If you’re a good headline reader, as I suspect you may be, then you’ll know that the semifinals are now set for the Brazil F1 tournament.  You’ve also rendered the first sentence of my article completely worthless – I hope you’re happy!  You may have also guessed that if the semifinals are set, that means the quarterfinals have been played.  Wow – you’re on a real roll today, aren’t you, champ? 

Yes, the quarterfinals have been played, and – as my twitter sidebar would only be too happy to tell you – Andre Ghem defeated fourth-seeded Caio Zampieri 6-3 6-4, 6th seed Tsung-Hua Yang beat 2 seed Guillermo Alcaide 3-6 6-2 6-1, 3rd-seeded Belarussian Uladzimir Ignatik overcame [5] Ricardo Hocevar 3-6 7-6(4) 6-4, and unseeded Gastao Elias upset seventh seed Thomas Fabbiano 3-6 6-1 6-2.

Thus, this here is today’s semifinal line-up:

As you can see, four different nations are represented in our first semi of the season.  Andre is the only remaining home country Ghem after knocking out two of his other compatriots – Charles Costa and Daniel Silva –  in the first and second rounds in addition to Zampieri in the QF’s.  But, hey, it was either them or him, ya know?  Certainly can’t blame the guy.  Unsurprisingly, this will be the first meeting between the 28 year-old Sole Remaining Brazilian and his 19 year-old Taiwanese opponent (and 2011 Challenger Tennis Player To Watch), Tsung-Hua Yang.

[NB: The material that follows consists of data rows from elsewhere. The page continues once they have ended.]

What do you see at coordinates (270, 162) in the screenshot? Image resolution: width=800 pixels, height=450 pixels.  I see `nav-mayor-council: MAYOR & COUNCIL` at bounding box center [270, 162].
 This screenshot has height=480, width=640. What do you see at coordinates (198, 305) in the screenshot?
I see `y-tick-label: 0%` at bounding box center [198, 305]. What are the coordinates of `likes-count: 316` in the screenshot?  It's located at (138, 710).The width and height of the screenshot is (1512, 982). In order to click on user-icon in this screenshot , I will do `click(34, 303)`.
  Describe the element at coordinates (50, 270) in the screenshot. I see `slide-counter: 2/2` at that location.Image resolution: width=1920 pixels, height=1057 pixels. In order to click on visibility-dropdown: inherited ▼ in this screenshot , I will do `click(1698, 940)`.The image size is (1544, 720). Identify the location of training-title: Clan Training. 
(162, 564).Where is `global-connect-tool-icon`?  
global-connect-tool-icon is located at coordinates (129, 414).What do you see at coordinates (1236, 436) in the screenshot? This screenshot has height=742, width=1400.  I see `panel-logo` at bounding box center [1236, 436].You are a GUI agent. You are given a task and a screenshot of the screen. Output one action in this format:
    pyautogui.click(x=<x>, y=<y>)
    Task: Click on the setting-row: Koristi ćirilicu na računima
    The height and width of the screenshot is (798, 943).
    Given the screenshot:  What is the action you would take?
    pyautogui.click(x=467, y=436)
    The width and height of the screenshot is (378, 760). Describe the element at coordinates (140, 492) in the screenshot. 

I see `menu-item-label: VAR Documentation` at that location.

And look, I know I’ve been referring to this far too much of late, but it keeps coming up.  Yes, I’m talking about the “Young Guns” spreadsheet from stevegtennis.com.  But it’s interesting that the two players meeting in today’s other semifinal (Ignatik and Elias, in case I’ve lost you) both shared top-tier honors in the 2009 preview.  Rather than making you click on it again and launching all sorts of scary-seeming dialog boxes, I’ll just cut and paste the pertinent info here: 

“Young Guns” 2009
   












 
Tier I     2009                            
Player Nat Year W-L 2008 End Jan 5 Feb 2 Mar 2 Apr 6 May 4 Jun 8 Jul 6 Aug 3 Sep 14 Oct 5 Nov 2 Dec 7 2009 End
Berankis, Ricardas LTU 1990 58-27 455 454 458 462 465 490 466 512 539 455 423 417 324 319
Elias, Gastao POR 1990 16-17 578 575 675 667 648 627 612 583 908 854 824 810 774 769
Eysseric, Jonathan FRA 1990 32-29 361 360 358 373 371 369 414 410 520 373 532 506 490 490
Gojowczyk, Peter GER 1989 40-26 346 344 385 430 435 426 409 384 399 411 565 481 392 386
Ignatik, Vladimir BLR 1990 65-25 433 433 475 474 473 461 521 566 523 370 323 279 192 192
Jones, Greg AUS 1989 47-30 434 434 439 404 404 401 367 348 306 265 279 269 252 247
Klizan, Martin SVK 1989 50-24 606 604 603 740 613 594 483 442 328 253 244 236 234 234
McClune, Michael USA 1989 43-25 450 451 480 483 456 444 504 433 391 337 334 341 329 328

I, of course, can go on and on about the different paths and fates of the above-listed players.  But for now, suffice it to say that Ricardas Berankis is now down at the Brisbane International ATP 250 and is now known as “Richard”, and Gastao and Uladzimir – who apparently was once known as “Vladimir”? – are slugging it out in Sao Paulo.  So much can change in a year, eh?   

Or even three years, for that matter.  Which is when these two last met, in a rather exotic locale:  Iggy defeated Elias 6-3 1-6 10-3 in their only previous meeting, at none other than the 2007 Wimbledon Boys Quarterfinals.

Bonded by spreadsheets!  Steeped in lawn-tennissed traditions!  It will be interesting to see what the Futures hold for them today.